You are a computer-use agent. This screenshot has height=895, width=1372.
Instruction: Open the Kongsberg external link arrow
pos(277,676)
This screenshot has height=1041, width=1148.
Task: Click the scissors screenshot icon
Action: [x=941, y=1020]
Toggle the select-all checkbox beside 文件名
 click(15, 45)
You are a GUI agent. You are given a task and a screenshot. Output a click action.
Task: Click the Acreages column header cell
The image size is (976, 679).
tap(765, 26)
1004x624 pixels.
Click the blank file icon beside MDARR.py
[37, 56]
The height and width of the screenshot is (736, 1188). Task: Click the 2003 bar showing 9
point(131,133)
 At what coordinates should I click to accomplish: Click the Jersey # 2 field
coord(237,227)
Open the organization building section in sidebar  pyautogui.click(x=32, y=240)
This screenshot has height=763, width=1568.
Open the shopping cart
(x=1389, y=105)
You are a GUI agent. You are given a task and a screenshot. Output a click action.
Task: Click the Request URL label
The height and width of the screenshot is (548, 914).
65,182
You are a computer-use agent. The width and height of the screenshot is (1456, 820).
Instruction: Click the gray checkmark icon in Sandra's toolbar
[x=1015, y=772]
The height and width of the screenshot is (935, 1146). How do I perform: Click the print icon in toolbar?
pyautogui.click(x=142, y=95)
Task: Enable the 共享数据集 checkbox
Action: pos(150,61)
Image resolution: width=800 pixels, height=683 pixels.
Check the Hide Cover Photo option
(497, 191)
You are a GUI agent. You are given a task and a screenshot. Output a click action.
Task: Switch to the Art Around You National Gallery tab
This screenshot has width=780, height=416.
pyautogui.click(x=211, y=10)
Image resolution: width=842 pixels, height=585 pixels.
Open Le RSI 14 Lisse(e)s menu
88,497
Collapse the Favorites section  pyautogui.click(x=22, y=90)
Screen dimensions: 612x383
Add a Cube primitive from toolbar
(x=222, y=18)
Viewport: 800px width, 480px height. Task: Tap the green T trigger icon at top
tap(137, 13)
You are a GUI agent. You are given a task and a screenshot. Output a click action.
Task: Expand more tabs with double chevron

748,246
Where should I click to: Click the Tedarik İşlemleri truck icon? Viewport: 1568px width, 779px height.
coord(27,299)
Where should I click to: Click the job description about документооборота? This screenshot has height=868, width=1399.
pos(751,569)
===============
# Work to be completed:
Write out the lines above exactly, but only from the one containing "The height and width of the screenshot is (736, 1188)." through the last one.

# The answer:
The height and width of the screenshot is (736, 1188). Task: Click the 2003 bar showing 9
point(131,133)
 At what coordinates should I click to accomplish: Click the Jersey # 2 field
coord(237,227)
Open the organization building section in sidebar  pyautogui.click(x=32, y=240)
This screenshot has height=763, width=1568.
Open the shopping cart
(x=1389, y=105)
You are a GUI agent. You are given a task and a screenshot. Output a click action.
Task: Click the Request URL label
The height and width of the screenshot is (548, 914).
65,182
You are a computer-use agent. The width and height of the screenshot is (1456, 820).
Instruction: Click the gray checkmark icon in Sandra's toolbar
[x=1015, y=772]
The height and width of the screenshot is (935, 1146). How do I perform: Click the print icon in toolbar?
pyautogui.click(x=142, y=95)
Task: Enable the 共享数据集 checkbox
Action: pos(150,61)
Image resolution: width=800 pixels, height=683 pixels.
Check the Hide Cover Photo option
(497, 191)
You are a GUI agent. You are given a task and a screenshot. Output a click action.
Task: Switch to the Art Around You National Gallery tab
This screenshot has width=780, height=416.
pyautogui.click(x=211, y=10)
Image resolution: width=842 pixels, height=585 pixels.
Open Le RSI 14 Lisse(e)s menu
88,497
Collapse the Favorites section  pyautogui.click(x=22, y=90)
Screen dimensions: 612x383
Add a Cube primitive from toolbar
(x=222, y=18)
Viewport: 800px width, 480px height. Task: Tap the green T trigger icon at top
tap(137, 13)
You are a GUI agent. You are given a task and a screenshot. Output a click action.
Task: Expand more tabs with double chevron

748,246
Where should I click to: Click the Tedarik İşlemleri truck icon? Viewport: 1568px width, 779px height.
coord(27,299)
Where should I click to: Click the job description about документооборота? This screenshot has height=868, width=1399.
pos(751,569)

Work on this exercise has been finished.